Cook County State's Attorney Republican primary
| Party |  | Candidate | Votes | % |
|---|---|---|---|---|
|  | Republican | Patrick W. "Pat" O'Brien | 51,610 | 72.53 |
|  | Republican | Christopher E. K. Pfannkuche | 19,122 | 26.87 |
|  | Write-in | Richard Mayers | 1 | 0.00 |
|  | Write-in | Others | 426 | 0.60 |
| Total votes |  |  | 71,159 | 100 |

==General election==
===Polls for the general election===

| Poll source | Date(s) administered | Sample size | Margin of error | Kim Foxx | Pat O'Brien | Undecided |
|---|---|---|---|---|---|---|
| Ogden & Fry / Cook County Republican Party | October 18, 2020 | 473 | ± 3.69 | 47.1% | 40.6% | 9.8% |
| Ogden & Fry | September 5, 2020 | 447 | ± 3.77 | 48.1% | 33.8% | 18.1% |

===Results of the general election===

Cook County State's Attorney election
| Party |  | Candidate | Votes | % | ±% |
|---|---|---|---|---|---|
|  | Democratic | Kim Foxx (incumbent) | 1,194,299 | 54.21 | −17.85 |
|  | Republican | Patrick W. "Pat" O'Brien | 861,108 | 39.08 | +11.14 |
|  | Libertarian | Brian Dennehy | 147,769 | 6.71 | N/A |
| Total votes |  |  | 2,203,176 | 100 |  |

Kim Fox's performance 54.21% vote share was the lowest performance by a Democratic nominee in a Cook County state's attorney election since 1996. It was also the worst that a re-nominated incumbent has performed in a general election for Cook County state's attorney since the same election, which saw Republican incumbent Jack O'Malley lose reelection.
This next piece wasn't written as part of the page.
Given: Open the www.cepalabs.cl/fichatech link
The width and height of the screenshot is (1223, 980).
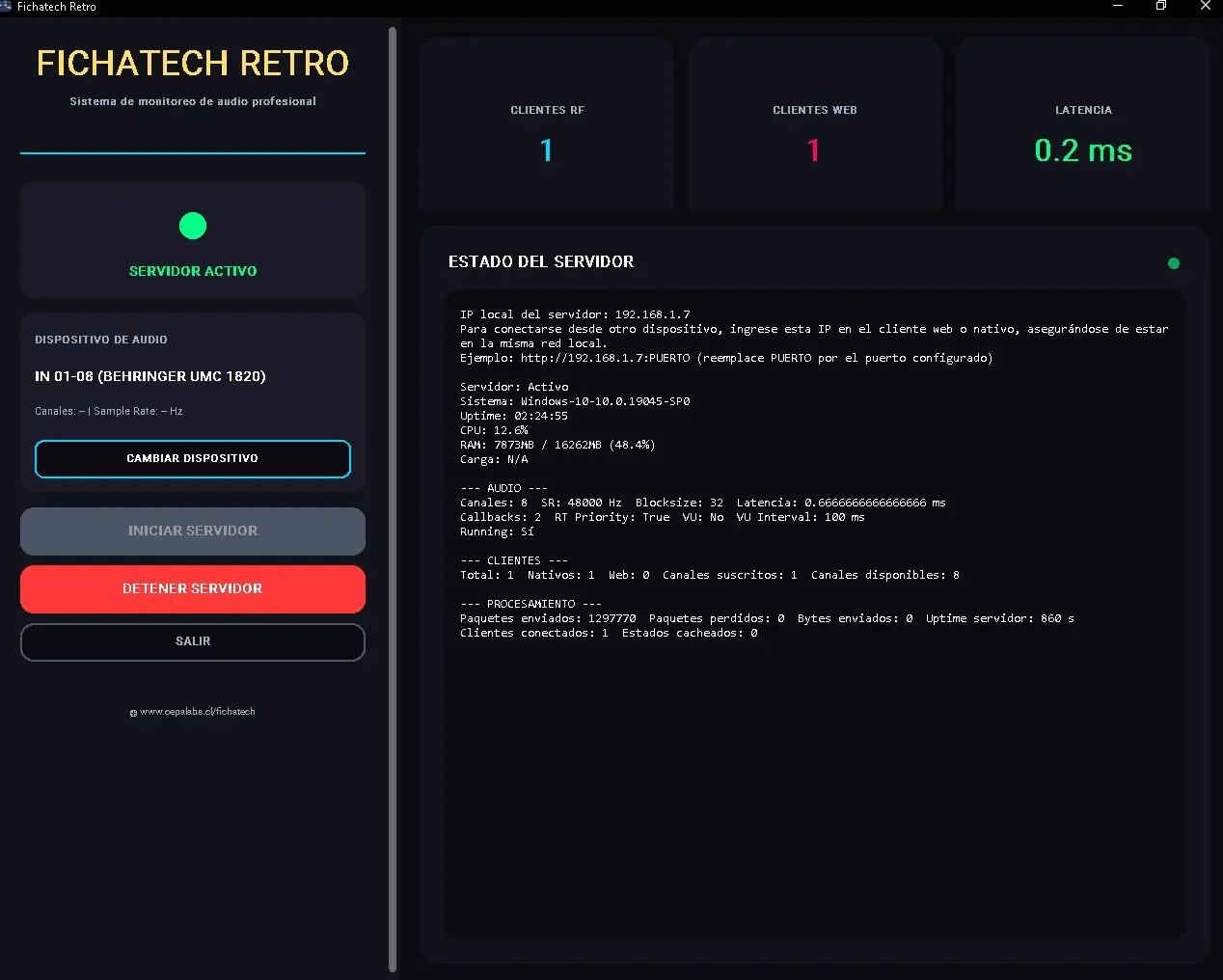Looking at the screenshot, I should (198, 711).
Conversely, O'Brien's 39.08% share of the vote was the best performance by a Republican since 1996 and Dennehy's 6.71% share of the vote was best performance by as third-party candidate since 1996.

Only Democrats have held this office ever since Richard A. Devine unseated Republican Jack O'Malley.